Les ruines de Melrose ! c’est-à-dire les témoins augustes et silencieux des grands combats qui se sont livrés pendant de longs siècles pour la liberté de l’Écosse ; les derniers vestiges d’un culte persécuté qui succomba sous les coups des bourreaux, le jour même où disparurent la royauté nationale et l’autonomie écossaise ; Melrose dont les saints débris gardent les cendres d’un des premiers rois de l’Écosse ; Melrose où repose le cœur du grand Robert Bruce !

Si l’aspect de cette triste abbaye, qui est moins une ruine qu’un bâtiment mutilé, inspire de pénibles pensées et fait maudire l’esprit de rébellion dont le souffle a renversé ces dentelles de pierre, ces charmantes ogives, ces voûtes admirables, – on se console en reportant ses regards sur la masse imposante du château d’Abbotsford, qui s’élève à quelque distance.
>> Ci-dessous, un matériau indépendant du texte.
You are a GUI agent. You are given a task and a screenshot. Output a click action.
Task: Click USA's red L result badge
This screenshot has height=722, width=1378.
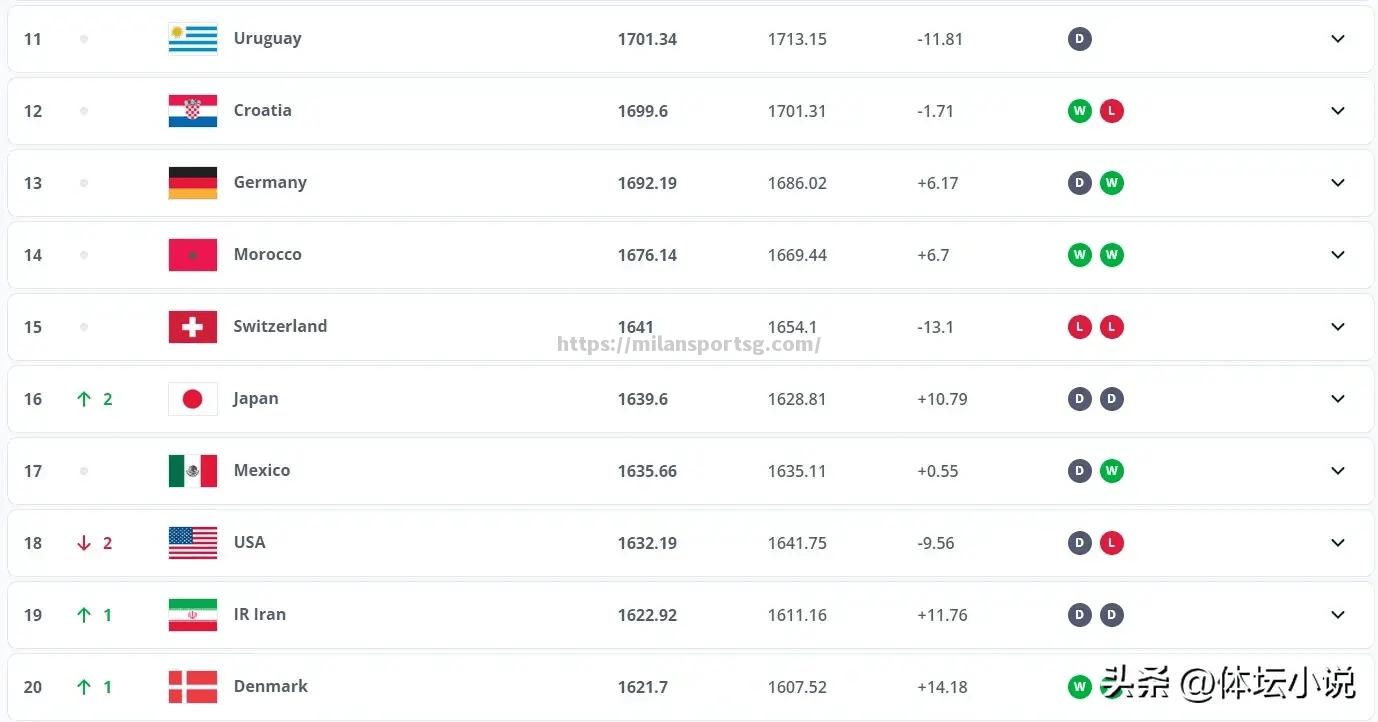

C’est à Abbotsford que, pendant vingt années d’un labeur opiniâtre, un homme de génie éleva aux gloires et aux martyrs de l’Écosse ce monument immortel, qui fut le charme de notre jeunesse et qui fait aujourd’hui l’admiration de notre âge mûr. C’est dans cette belle demeure qu’il composa ses romans, longue épopée où, semblable à Homère, il eut le bonheur de révéler au monde un peuple presque inconnu.

Dans l’introduction d’un de ses plus beaux ouvrages, sir Walter Scott a peint en traits saisissants le portrait d’un vieillard auquel le peuple avait donné le surnom singulier d’Old Mortality. Durant sa longue carrière, ce vieillard parcourut sans cesse l’Écosse d’un bout à l’autre, marquant d’une pierre sépulcrale le lieu où les vieux Caméroniens étaient tombés pour leur croyance, relevant les tombeaux dévastés ou réparant avec son ciseau les inscriptions destinées à glorifier le martyre des anciens whigs.

Pendant les voyages qu’il entreprit dans sa jeunesse à travers l’Écosse, le futur auteur de Waverley rencontra souvent Old Mortality, tantôt cheminant au pas de son vieux cheval blanc, tantôt accroupi dans les anciens cimetières et restaurant ses tombes favorites. On peut supposer que la vue de cet étrange vieillard fit une vive impression sur la jeune imagination de Scott, et qu’attiré par une vocation semblable, il résolut, à partir de ce jour, de consacra les talents que Dieu lui avait départis dans une si large mesure à continuer l’œuvre pieuse du vieillard des tombeaux.

Seulement l’outil modeste du vieux maçon se changea, entre les mains du poète, en une plume inspirée, et au lieu de se borner à arracher le lierre qui couvrait les tombes de ses vaillants compatriotes, il leur bâtit un mausolée splendide que le monde entier admira.

L’histoire des lettres doit enregistrer, comme une suite de renseignements intéressants et précieux, les faits qui amenèrent la vocation de ce grand écrivain.

Les Scott de Harden, ancêtres de sir Walter Scott, étaient une ancienne famille du Teviotdale, dont le nom avait été mêlé aux vieilles luttes du border (frontières) et aux guerres civiles des derniers temps. Son arrière-grand-père, le vieux Beardie, était un jacobite exalté qui avait laissé croître sa barbe en signe de regret de la chute des Stuarts.

L’enfance du jeune Scott fut maladive ; un accident qui lui survint à la jambe droite, et dont il resta boiteux, l’obligea à un repos prolongé à la campagne. Pour abréger ces longues heures d’ennui, il écoutait les chansons jacobites de la bonne tante Janet, et surtout il lisait avec une sorte de passion tous les livres d’imagination qui lui tombaient sous la main.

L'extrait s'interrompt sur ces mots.